General fields for all data:
```json
"pre_text": "the texts before the table",
"post_text": "the text after the table",
"table": "the table",
"id": "unique example id"
```

The "annotation" field contains the major information for the conversations. If the conversation is the Type I simple conversation, i.e., the decomposition from one FinQA question, then we have the following fields for "annotation" fields:

```json
"annotation": {
  "original_program": "original FinQA question",
  "dialogue_break": "the conversation, as a list of question turns.", 
  "turn_program": "the ground truth program for each question, corresponding to the list in 'dialogue_break'",
  "qa_split": "this field indicates the source of each question turn - 0 if from the decomposition of the first FinQA question, 1 if from the second. For the Type I simple conversations, this field is all 0s.", 
  "exe_ans_list": "the execution results of each question turn."
}
```

To create nice chunks in the vector db, we need to create a func that can combine all the data fields (pre_text, post_text, table) into a single string. Than can be embedded

## Format data

### Metatdata filtering
Metadata filtering is a quick and simple way to improve RAG results, because it's an easy failure point where LLMs can be bad at identifying document categories.

In [83]:
# looking at the JSON data, the filename follows a consistent pattern, so we can at least extract the year of each document
for i in range(0, 3000, 300): # random-ish sample
    print(f"Filename: {train_data[i]['id']} - Year: {train_data[i]['filename'].split('/')[1]} - Question: {train_data[i].get('qa', {}).get('question', 'No question')}")

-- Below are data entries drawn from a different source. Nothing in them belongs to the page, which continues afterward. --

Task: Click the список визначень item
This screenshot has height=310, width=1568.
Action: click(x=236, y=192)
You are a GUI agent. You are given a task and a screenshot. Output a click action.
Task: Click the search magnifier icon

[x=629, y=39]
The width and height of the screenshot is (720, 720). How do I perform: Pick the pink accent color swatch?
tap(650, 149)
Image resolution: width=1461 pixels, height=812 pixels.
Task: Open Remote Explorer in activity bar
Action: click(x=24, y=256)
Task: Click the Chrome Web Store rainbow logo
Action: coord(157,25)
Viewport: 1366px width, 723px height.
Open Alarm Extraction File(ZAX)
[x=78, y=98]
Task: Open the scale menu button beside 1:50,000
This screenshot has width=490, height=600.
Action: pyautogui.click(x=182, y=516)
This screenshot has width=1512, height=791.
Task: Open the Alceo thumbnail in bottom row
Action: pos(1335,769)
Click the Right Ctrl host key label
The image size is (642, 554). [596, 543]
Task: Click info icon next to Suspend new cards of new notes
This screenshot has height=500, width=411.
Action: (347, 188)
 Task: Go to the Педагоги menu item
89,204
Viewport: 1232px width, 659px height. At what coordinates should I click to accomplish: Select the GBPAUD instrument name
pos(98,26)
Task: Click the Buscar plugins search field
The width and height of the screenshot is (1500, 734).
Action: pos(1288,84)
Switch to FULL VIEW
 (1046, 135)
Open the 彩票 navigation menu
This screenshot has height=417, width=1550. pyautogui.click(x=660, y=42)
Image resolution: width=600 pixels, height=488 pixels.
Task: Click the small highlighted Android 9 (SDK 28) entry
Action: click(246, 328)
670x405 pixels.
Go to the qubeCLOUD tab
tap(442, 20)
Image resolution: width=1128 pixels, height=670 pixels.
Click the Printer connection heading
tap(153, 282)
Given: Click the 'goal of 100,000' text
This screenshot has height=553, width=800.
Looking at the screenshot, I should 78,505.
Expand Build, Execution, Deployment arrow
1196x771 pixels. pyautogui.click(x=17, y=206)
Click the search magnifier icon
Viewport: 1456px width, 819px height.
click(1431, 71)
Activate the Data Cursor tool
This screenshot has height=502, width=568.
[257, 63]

Filename: Single_JKHY/2009/page_28.pdf-3 - Year: 2009 - Question: what was the percentage change in the net cash from operating activities from 2008 to 2009
Filename: Single_ADI/2011/page_92.pdf-2 - Year: 2011 - Question: what is the net change in unrealized tax benefits during 2010?
Filename: Single_AAP/2012/page_61.pdf-4 - Year: 2012 - Question: how much did the cost of sales change over from 2010 to 2012
Filename: Double_AAPL/2015/page_24.pdf - Year: 2015 - Question: No question
Filename: Single_LMT/2015/page_52.pdf-2 - Year: 2015 - Question: what was the average backlog at year-end in millions from 2013 to 2015?
Filename: Double_AMT/2012/page_121.pdf - Year: 2012 - Question: No question
Filename: Double_SNPS/2012/page_64.pdf - Year: 2012 - Question: No question
Filename: Single_ETR/2004/page_159.pdf-1 - Year: 2004 - Question: what is the growth rate in net revenue in 2004 for entergy arkansas inc.?
Filename: Single_RSG/2014/page_95.pdf-1 - Year: 2014 - Question: what was the percen

Sometimes the documents are written after the year in which they are referring to, e.g:

```Filename: Single_RSG/2014/page_95.pdf-1 - Year: 2014 - Question: what was the percentage decline in the allowance for doubtful accounts in 2013```

So maybe the filter could be a range.

We could do simple NER on the question, extract the year(s) in question, and then only find docs from these years

In [None]:
# using gliner which is a decent out-of-the-box entity extractor: https://arxiv.org/abs/2311.08526
from gliner import GLiNER

model = GLiNER.from_pretrained("urchade/gliner_medium-v2.1")

In [88]:
text = "what was the average backlog at year-end in millions from 2013 to 2015?"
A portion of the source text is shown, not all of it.